His enfeebled mother and ferocious mother-in-law concur that, although not gifted, he was extremely nice. The police airily concede that 200 people a day go missing in France, but remain respectfully silent in "keeping their adultery statistics to themselves". Jacqueline, the voluble best friend who alone attempts to make sense of the situation, makes the most nonsense.

According to his bereft wife, the narrator of Marie Darrieussecq's second novel, "Not only was my husband possibly a spy (a revolutionary, a traitor, a martyr, an assassin, a hero, a psychopath, the future patron saint of estate agents) but also... bound only to reappear, if at all... in small putrid lumps, by second-class mail". While others blame the loss on her inability to carry a child to term, she sinks into a state of "foetal senility". Alain Robbe-Grillet has written that existence is neither to be made sense of nor to be taken as a cosmic joke - it just is. And Jacqueline's speculations on the involvement of "the police, the Mafia, a powerful foreign cartel", all fail to offer a solution.

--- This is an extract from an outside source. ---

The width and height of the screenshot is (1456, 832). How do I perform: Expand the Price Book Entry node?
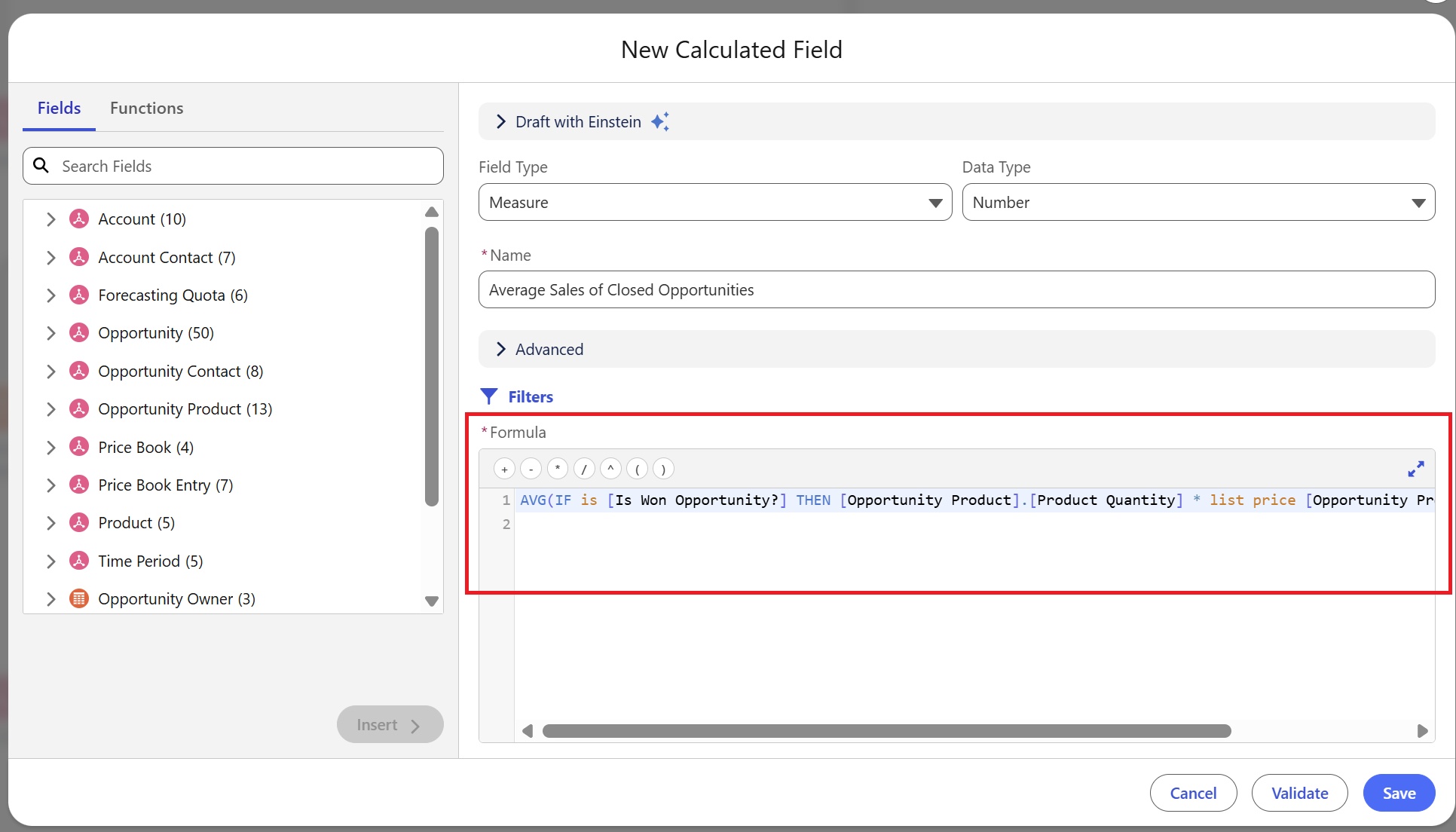tap(50, 485)
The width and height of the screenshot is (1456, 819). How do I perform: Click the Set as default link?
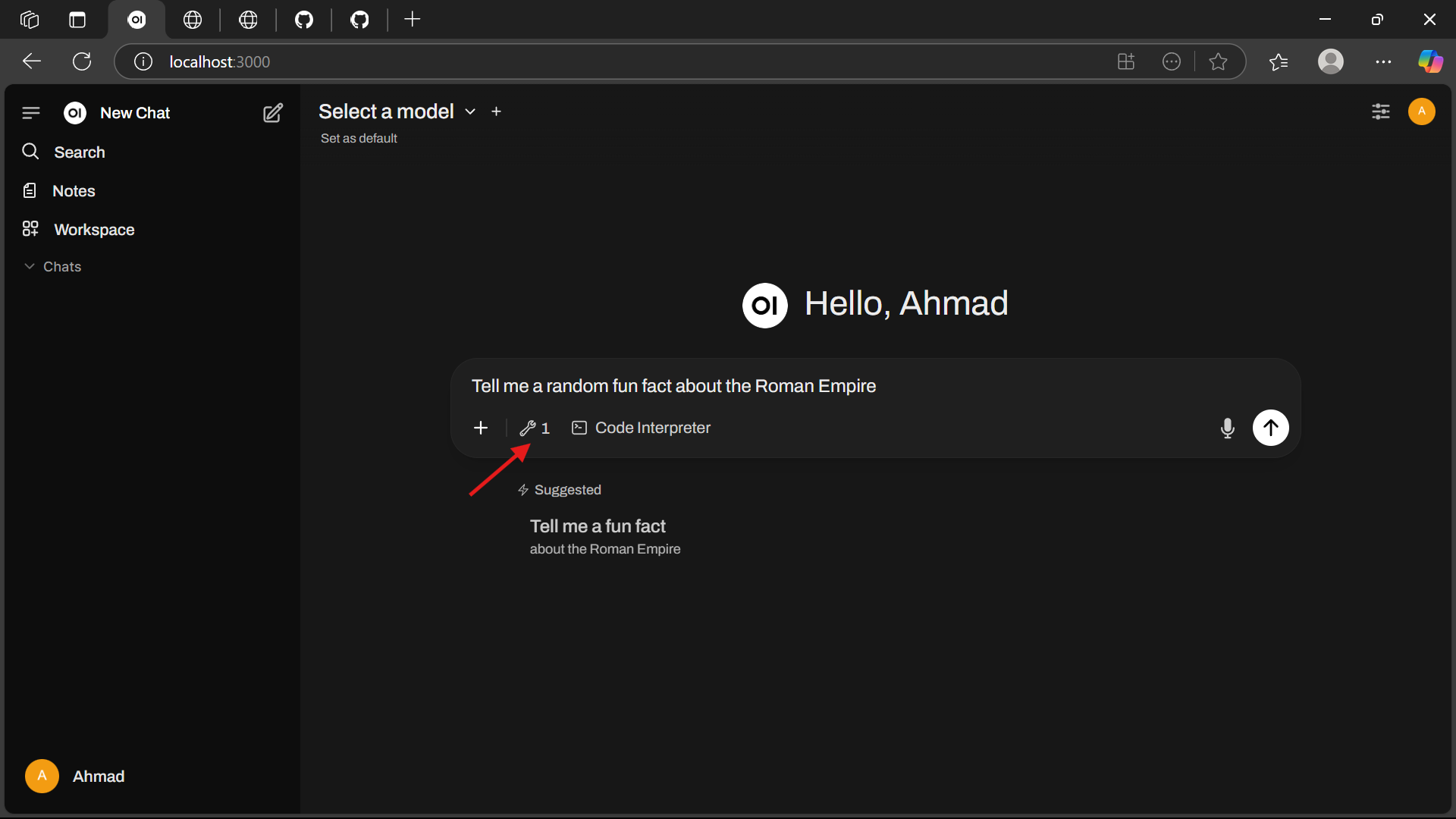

Yet the narrator's way, which is utter acceptance of her fate, leads her mind into vertigious decline. Her refusal to even name his disappearance, like her own lack of a name, draws her into an identification with the phantom that is her imaginary husband. As she sinks, the watery associations that flow through the book enfold her in horrific manifestations of death and drowning.

To her eyes only, the sea surrenders its random ransom of illegal immigrants, wrecked ships and beached creatures - sea lions eviscerated by underwater mines, "a stupid two-tonne shark... Was my husband presently decomposing in his own digestive juices? The thought almost made me laugh."

This is the story of a woman not waving, but drowning. As in Darrieussecq's bestseller Pig Tales, the protagonist is in the grip of a terrifying and presumably permanent transformation. That in turn serves as a useful satire on the porcine madness of a complacent nation incapable of self-reflection. Something fishy in one coastal resort (modelled on Darrieussecq's native Bayonne?) invokes the stench of ubiquitous decay.

And the erstwhile "solidly immutable shape of my husband"? He remains, throughout the book, a present absence and an absent presence.